Firefox is limited to read the HTML from the DOM of the page. See here.
Main Components
- HTML Tidy 5: https://www.html-tidy.org/
This is a C program that is compiled on Linux in the same way than with GCC. Except that it is done with Emscripten. Instead of getting a tidy.lib file. It creates a "tidy_emscripten.js" file that allow to validate the HTML offline. - Monaco editor to view the HTML page: https://microsoft.github.io/monaco-editor/
This is not an ideal choice (too big, but this is the only good way that I found) - WebExtension code to get the HTML from the current tab, Validate or cleanup the HTML via (1) and show the result via (2)
HOW TO COMPILE FROM SOURCE
See git: https://github.com/mgueury/html_validator/
How to build ?
There are 2 levels of build
- Rebundle the extension based on the source provided above and run in the browser.
- Regenerate the code of (1) and (2)
- For the Monaco Editor. It is simply by downloading the monaco zip file from github. The monaco editor is the version 0.24. Only the minify version is the git repository: https://github.com/microsoft/monaco-editor/archive/refs/tags/v0.24.0.zip
- For "tidy_emscripten.js", it is by recompiling Tidy HTML with emscripten on Linux. Practically, you need to install emscripten on a Linux machine and some knowledge on how to compile a C program on Linux. The file tidy_build_js.tgz contains the source code to do it.
PERMISSION
- "<all_urls>"
Needed To be able to validate any page on internet - API: "clipboardWrite"

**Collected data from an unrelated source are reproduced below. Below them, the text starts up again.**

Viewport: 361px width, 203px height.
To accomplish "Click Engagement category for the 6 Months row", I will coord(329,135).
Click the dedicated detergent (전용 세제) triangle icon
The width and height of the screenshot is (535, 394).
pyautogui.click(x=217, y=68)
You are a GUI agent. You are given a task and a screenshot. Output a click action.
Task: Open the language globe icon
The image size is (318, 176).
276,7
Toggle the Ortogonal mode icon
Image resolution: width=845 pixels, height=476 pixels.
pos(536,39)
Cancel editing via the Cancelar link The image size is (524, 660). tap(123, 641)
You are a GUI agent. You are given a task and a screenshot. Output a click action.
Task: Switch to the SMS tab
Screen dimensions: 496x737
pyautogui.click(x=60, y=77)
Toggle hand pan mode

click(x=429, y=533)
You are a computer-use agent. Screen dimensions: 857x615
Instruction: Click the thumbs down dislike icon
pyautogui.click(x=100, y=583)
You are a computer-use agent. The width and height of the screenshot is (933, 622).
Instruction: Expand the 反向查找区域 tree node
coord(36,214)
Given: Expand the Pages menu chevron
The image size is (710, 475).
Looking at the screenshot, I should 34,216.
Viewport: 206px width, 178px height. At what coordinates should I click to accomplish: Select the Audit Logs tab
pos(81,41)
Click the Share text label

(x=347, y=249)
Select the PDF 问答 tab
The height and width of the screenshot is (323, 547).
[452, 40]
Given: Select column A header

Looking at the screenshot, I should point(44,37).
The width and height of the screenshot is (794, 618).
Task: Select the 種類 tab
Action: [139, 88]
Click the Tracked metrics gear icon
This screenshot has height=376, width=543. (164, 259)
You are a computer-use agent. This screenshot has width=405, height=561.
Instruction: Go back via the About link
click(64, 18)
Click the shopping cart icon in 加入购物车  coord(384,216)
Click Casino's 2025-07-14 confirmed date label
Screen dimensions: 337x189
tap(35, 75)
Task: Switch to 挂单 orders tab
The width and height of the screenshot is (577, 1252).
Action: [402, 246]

Needed To be able to copy the HTML of the cleanup page to the clipboard - API: "storage"
I do not use storage API. But when not there the extension does not work and seems to have issue to find some global variables. - API: webnavigation:
API used : chrome.webNavigation.getAllFrames
Needed to get the list of Frames to be able to select them:
Needed to find the frameId of a URL and get the HTML of the page from the DOM (HTML after Javascript) - Content script
Needed to detect when the browser navigate to another page to refresh the HTML validator
File : tidy_content.js (about 10 lines big)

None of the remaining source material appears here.